:: Problem statement ::
Look through the data below for the line with "LGBT (659, 1840)", and transcribe it exactly together with each line after it up to and including the line with "Accept all cookies (671, 401)". Give nothing else.

:: Exercise data ::
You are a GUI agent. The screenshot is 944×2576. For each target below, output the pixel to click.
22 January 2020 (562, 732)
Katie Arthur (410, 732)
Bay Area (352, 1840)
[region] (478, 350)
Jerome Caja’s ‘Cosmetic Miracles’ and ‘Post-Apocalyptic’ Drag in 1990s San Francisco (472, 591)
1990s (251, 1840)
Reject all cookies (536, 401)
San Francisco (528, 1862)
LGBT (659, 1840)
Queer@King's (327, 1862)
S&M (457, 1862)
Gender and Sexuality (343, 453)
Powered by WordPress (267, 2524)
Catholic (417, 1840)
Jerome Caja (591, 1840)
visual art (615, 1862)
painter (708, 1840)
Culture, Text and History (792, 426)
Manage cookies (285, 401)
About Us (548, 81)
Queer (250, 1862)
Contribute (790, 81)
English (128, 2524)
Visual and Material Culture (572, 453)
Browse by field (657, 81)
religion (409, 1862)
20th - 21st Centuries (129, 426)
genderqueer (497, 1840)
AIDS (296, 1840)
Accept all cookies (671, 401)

---

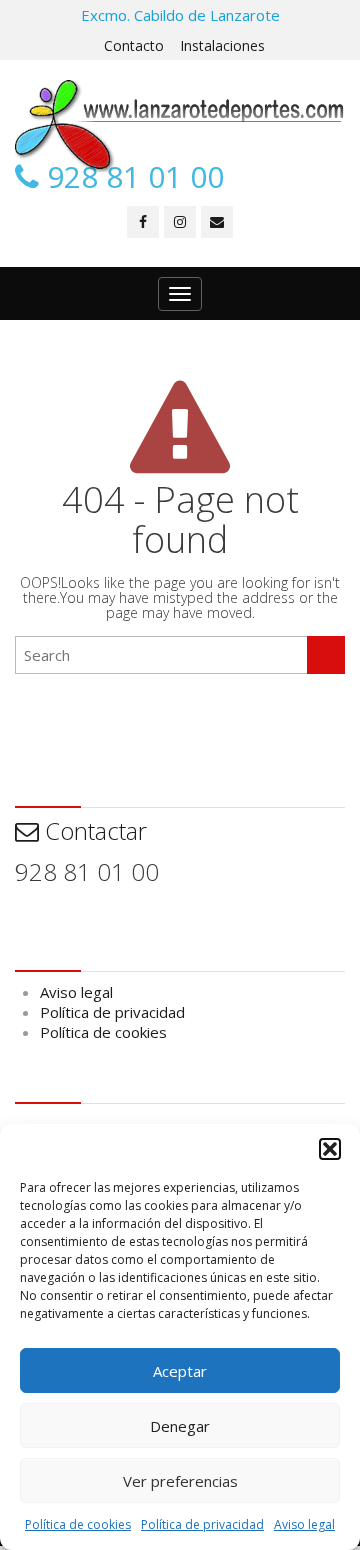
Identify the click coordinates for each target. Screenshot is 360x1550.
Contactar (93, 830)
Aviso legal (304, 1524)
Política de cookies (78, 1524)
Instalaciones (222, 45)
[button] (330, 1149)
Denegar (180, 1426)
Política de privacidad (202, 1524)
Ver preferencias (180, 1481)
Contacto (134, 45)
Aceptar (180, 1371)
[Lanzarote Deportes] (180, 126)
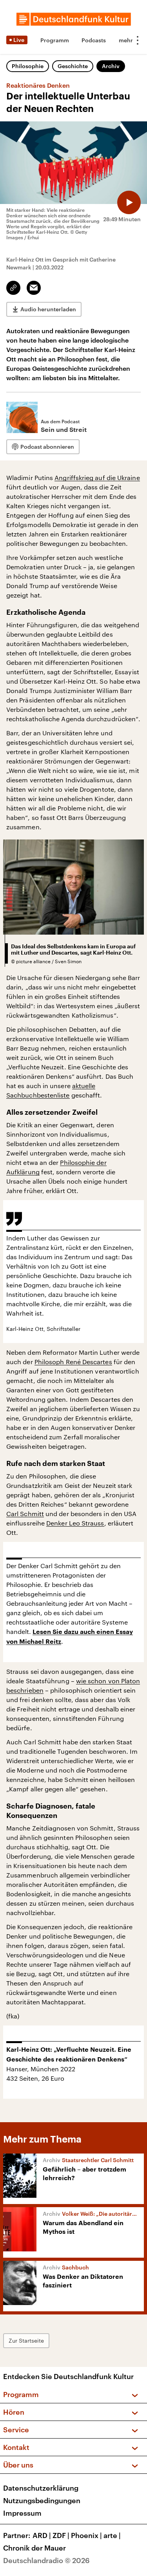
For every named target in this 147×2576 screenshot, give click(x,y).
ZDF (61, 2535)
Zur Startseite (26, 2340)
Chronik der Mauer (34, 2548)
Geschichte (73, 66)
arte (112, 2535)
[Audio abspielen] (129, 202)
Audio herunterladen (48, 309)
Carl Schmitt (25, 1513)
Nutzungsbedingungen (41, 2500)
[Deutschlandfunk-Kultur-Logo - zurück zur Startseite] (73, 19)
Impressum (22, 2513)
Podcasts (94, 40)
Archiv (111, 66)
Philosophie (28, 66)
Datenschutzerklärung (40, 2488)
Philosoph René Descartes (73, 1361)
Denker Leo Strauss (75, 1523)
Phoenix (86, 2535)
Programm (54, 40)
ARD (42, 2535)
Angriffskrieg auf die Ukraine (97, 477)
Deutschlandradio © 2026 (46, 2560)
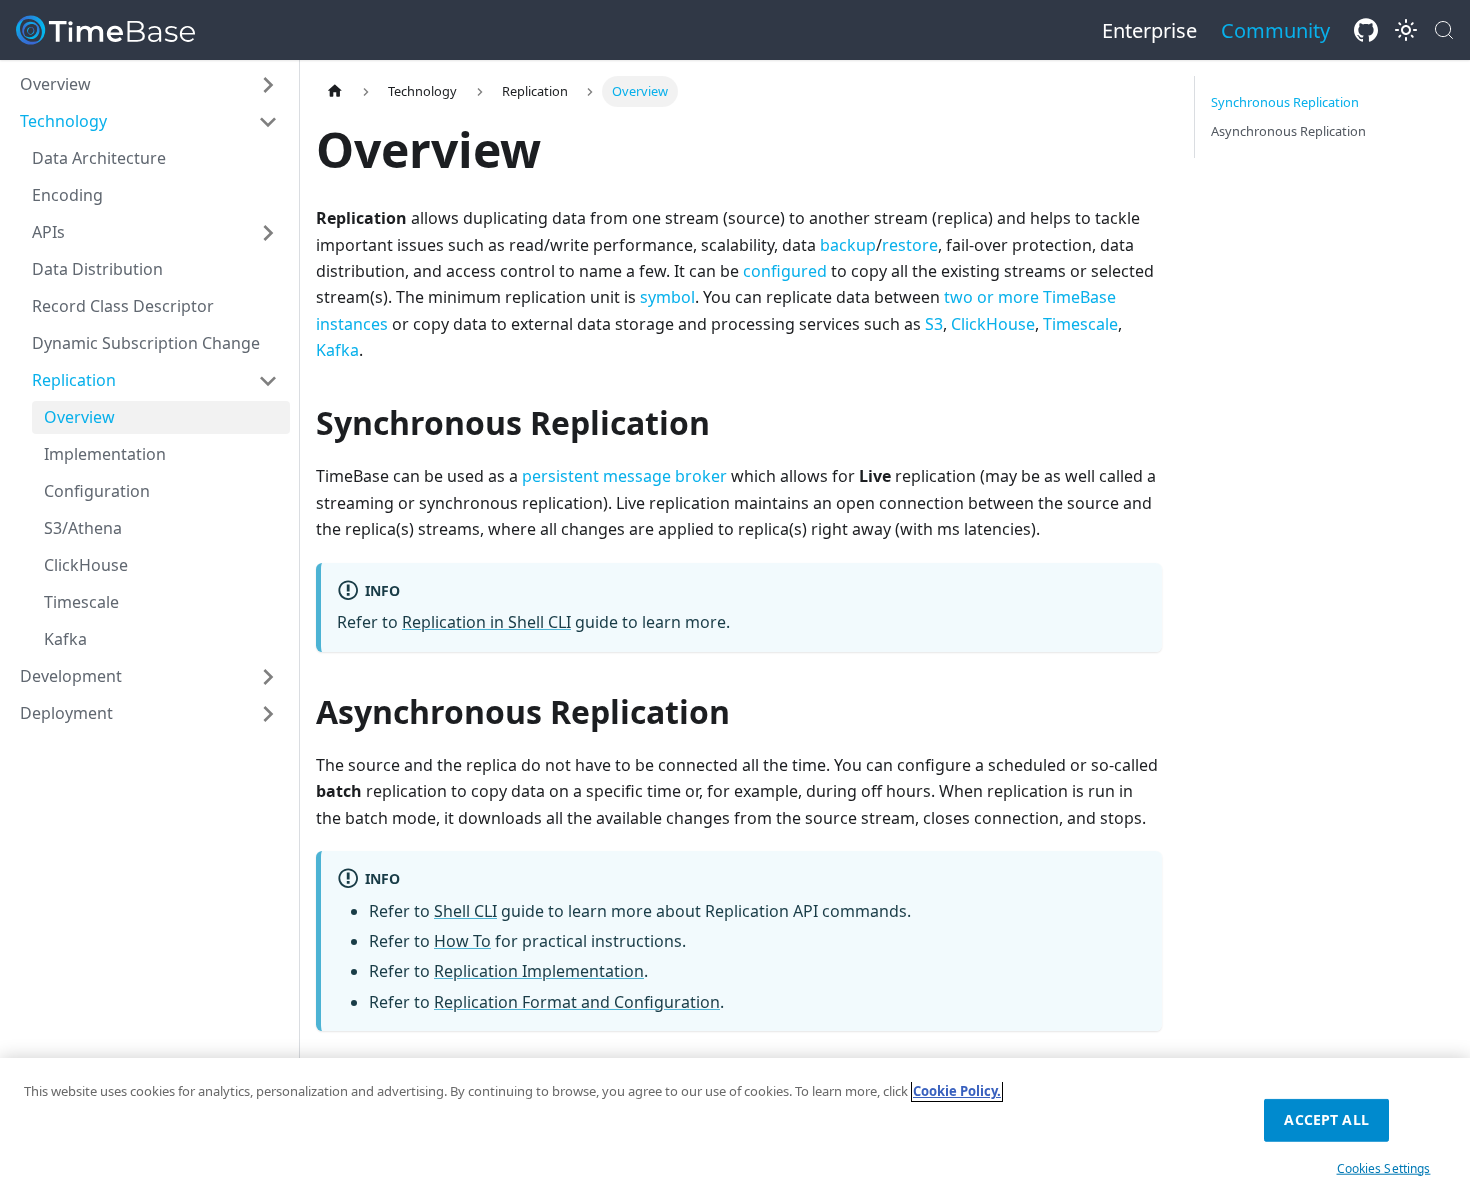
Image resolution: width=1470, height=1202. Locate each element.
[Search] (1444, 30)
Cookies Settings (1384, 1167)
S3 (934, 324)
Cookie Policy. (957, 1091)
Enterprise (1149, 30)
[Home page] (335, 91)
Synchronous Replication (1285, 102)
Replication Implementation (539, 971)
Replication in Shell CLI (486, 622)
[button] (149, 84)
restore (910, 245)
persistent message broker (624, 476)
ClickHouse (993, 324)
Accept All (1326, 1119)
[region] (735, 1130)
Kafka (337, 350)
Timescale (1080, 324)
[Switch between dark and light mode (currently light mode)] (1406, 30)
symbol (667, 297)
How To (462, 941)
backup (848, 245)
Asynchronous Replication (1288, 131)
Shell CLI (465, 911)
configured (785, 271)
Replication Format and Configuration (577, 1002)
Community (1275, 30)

:: Solution to this problem ::
LGBT (659, 1840)
Queer@King's (327, 1862)
S&M (457, 1862)
Gender and Sexuality (343, 453)
Powered by WordPress (267, 2524)
Catholic (417, 1840)
Jerome Caja (591, 1840)
visual art (615, 1862)
painter (708, 1840)
Culture, Text and History (792, 426)
Manage cookies (285, 401)
About Us (548, 81)
Queer (250, 1862)
Contribute (790, 81)
English (128, 2524)
Visual and Material Culture (572, 453)
Browse by field (657, 81)
religion (409, 1862)
20th - 21st Centuries (129, 426)
genderqueer (497, 1840)
AIDS (296, 1840)
Accept all cookies (671, 401)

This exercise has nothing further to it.